Mary Gordon Ellis (1890-1934)

One of ten children of Alexander M. Gordon and Mary Gamble Gordon, Sr., Mary Gordon was born in Gourdin, a community near Kingstree about a hundred miles from the South Carolina coast.  She graduated from Kingstree High School in 1909 and taught locally for a year; determined to be a better teacher, she moved to Rock Hill, near the North Carolina border, where Gordon enrolled in Winthrop College.  Working part-time to support herself, she graduated in 1913. 


She then moved far south to Jasper County, near the Georgia border, where she was teacher/principal of the school at Gillisonville, an impoverished area with shockingly poor education.  She married the next year; her husband, farmer and turpentine operator Junius Gather Ellis was relatively affluent.  The couple had three children, Mary Elizabeth, Margaret Lee, and Junius Gather, and when they were school age, they were sent to live with relatives in Savannah, Georgia, where they could attend better schools.


In 1924, seven years after marriage, Mary Gordon Ellis was appointed superintendent of schools for Jasper County.  It was unusual for a married woman to hold such a position, but she was determined to improve education.  She closed one-room rural schools and merged students into larger schools. Ellis also mandated a teacher-training program, something that was not necessarily popular with longtime teachers.  Even more controversially, she sought to improve schools for African Americans.  She provided their first bus transportation, new textbooks, and hired a black college graduate, Mary Alice Miller, to supervise the county's schools for blacks.  Whites objected, and Ellis was fired.

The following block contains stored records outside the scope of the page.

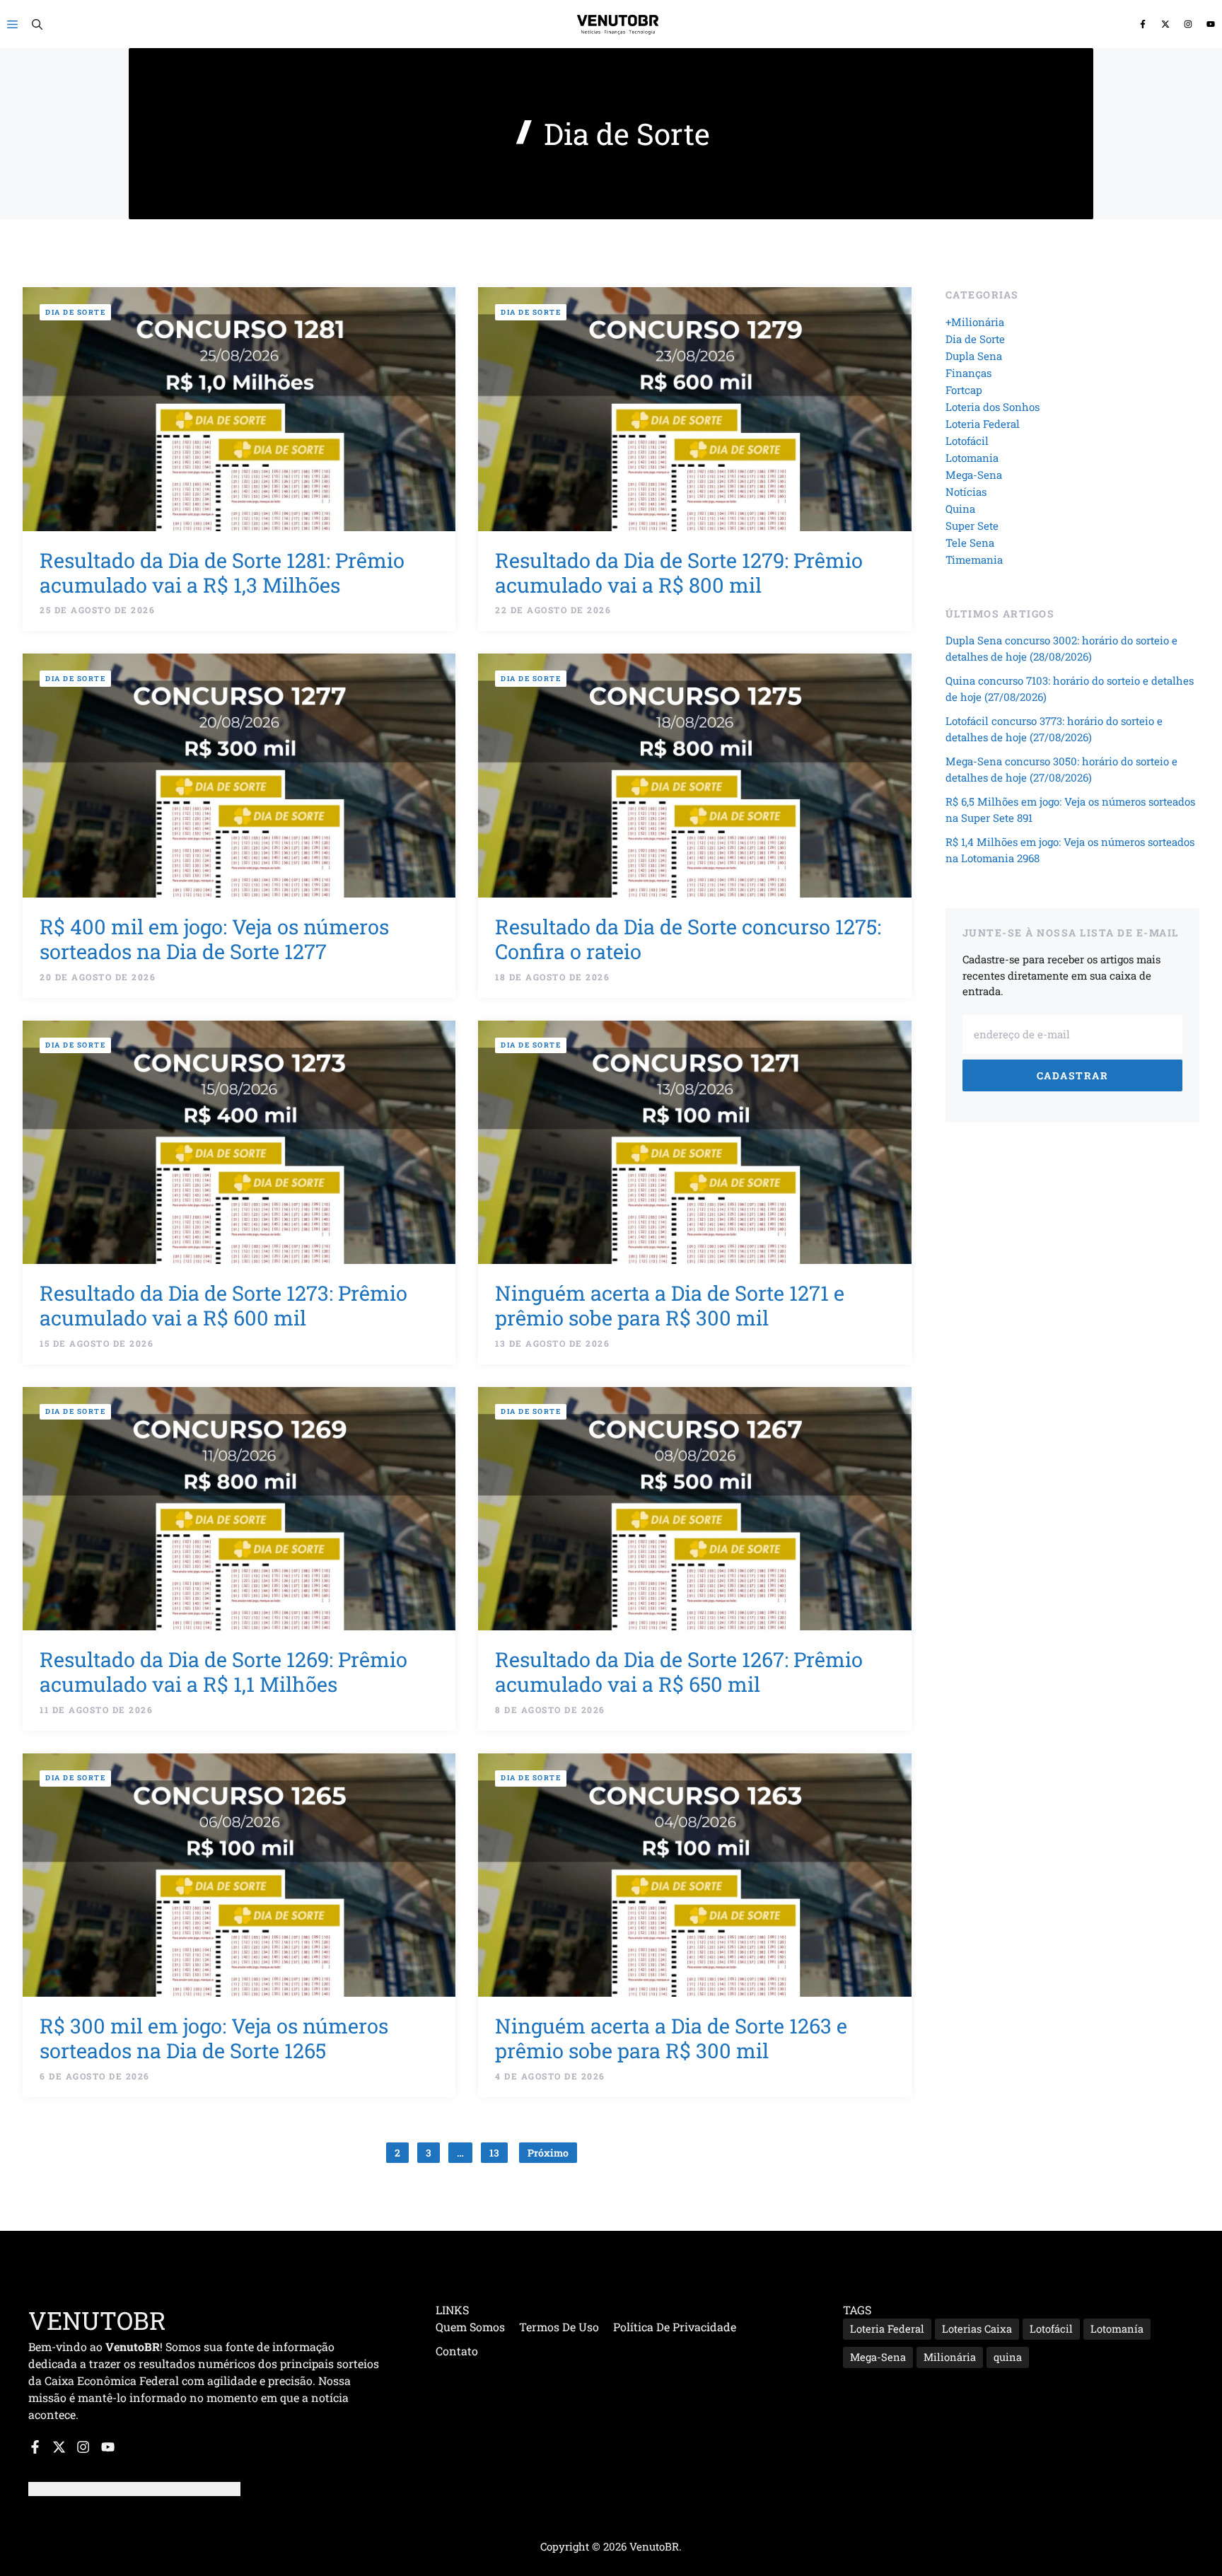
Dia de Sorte (75, 312)
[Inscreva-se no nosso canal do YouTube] (1210, 24)
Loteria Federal (982, 424)
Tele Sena (969, 542)
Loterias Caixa (977, 2329)
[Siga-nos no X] (1165, 24)
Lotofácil (967, 441)
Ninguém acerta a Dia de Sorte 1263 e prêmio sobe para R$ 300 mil (671, 2038)
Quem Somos (470, 2326)
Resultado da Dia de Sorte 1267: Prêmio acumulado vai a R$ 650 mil (679, 1672)
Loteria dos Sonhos (992, 407)
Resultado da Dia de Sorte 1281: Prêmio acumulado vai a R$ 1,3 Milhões (222, 572)
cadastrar (1073, 1075)
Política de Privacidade (674, 2326)
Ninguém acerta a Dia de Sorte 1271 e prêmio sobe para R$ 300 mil (669, 1305)
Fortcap (963, 390)
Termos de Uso (559, 2326)
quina (1008, 2357)
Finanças (968, 373)
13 (494, 2152)
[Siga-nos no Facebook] (1142, 24)
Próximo (548, 2152)
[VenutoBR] (618, 24)
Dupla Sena (973, 356)
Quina (960, 508)
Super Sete (972, 525)
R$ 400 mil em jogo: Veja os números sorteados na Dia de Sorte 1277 (214, 939)
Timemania (974, 559)
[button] (37, 24)
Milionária (950, 2357)
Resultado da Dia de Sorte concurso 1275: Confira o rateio (688, 939)
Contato (457, 2350)
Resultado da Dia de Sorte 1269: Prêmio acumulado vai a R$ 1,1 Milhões (223, 1672)
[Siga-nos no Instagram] (1188, 24)
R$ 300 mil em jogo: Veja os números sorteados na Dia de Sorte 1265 (214, 2038)
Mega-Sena (973, 475)
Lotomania (972, 458)
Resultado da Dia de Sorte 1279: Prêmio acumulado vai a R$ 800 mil (679, 572)
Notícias (966, 492)
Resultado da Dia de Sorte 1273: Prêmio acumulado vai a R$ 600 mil (223, 1305)
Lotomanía (1117, 2329)
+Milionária (974, 322)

  In 1928, she ran against the man who led the opposition to her educational improvements and narrowly won the state Senate race.  Ellis did her usual good job, and her reelections were much easier.  Unfortunately, she was forced to retire in 1934, after being diagnosed with cancer, and died later that year.  Just 44 years old, she was buried at Williamsburg Cemetery in Kingstree.  Mary Gordon Ellis' emphasis on education had a positive influence, and in 1995, she was honored with a portrait in the South Carolina Senate.